California attorney-general Xavier Becerra said he would sue to block the Trump administration from revoking its ability to enforce stricter fuel standards.

Speaking at a news conference about automobile emissions, Newsom on Wednesday accused Trump of “assaults” on his state.

“I just don’t wake up with a clenched fist every morning. I don’t. I want to work with the president,” Newsom said. “But in the absence of that, we’re going to push back when he tries to go after our dreamers, and go after access to reproductive rights, go after our diverse communities, and we’re going to have the backs of people of the state and our values.”

In its rejection of federal homelessness funds, Carson said California has wrongly tolerated so-called sanctuary cities, which prevent their police from co-operating with federal immigration authorities. Those policies encourage undocumented immigrants to travel to California to take advantage of government resources that could be used to shelter the homeless, Carson said.

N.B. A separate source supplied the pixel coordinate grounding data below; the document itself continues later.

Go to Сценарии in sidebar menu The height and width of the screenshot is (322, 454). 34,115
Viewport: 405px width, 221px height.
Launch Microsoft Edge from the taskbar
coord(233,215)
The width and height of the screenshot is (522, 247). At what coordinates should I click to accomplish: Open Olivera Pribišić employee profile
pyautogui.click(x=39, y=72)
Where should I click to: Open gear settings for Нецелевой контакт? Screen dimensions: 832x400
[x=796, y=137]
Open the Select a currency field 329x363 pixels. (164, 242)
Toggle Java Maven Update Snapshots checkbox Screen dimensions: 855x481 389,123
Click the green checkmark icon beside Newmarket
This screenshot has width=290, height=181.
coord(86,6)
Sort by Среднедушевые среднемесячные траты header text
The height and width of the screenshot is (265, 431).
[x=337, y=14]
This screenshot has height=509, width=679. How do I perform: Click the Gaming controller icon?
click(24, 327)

Trump has long castigated California over sanctuary cities and even claimed it could be a winning issue with Latinos, even though polls show widespread opposition to his immigration policies among those voters.

“Plenty of people — even in California where they have sanctuary cities — they don’t want sanctuary cities,” Trump said at a Monday campaign rally in Rio Rancho, New Mexico.

Newsom showed no sign that he is prepared to back down in his opposition to the administration.

“We’re winning. That’s the frustration he’s having. We are winning. He’s losing, and we’re winning because we have the law, science and facts on our side, and we have not only the formal authority, we have the moral authority, and that is something missing in this White House,” Newsom said.

Newsom also faulted elected Republicans for not standing up to Trump, accusing them of hypocrisy.

“I don’t know what the hell’s happened to the Republican Party,” the governor said. “They’re nowhere to be found.”

The Trump feud has also paid political dividends for the governor, who has used the conflict to rally his liberal supporters. Newsom’s campaign sent a fundraising appeal shortly after the administration announced its emissions decision.

“This morning, Donald Trump and his administration revoked California’s auto emission standards, completely roadblocking our progress toward cleaner air and a stronger economy,” the e-mail reads. “This isn’t a loss — we will fight back and we will prevail.”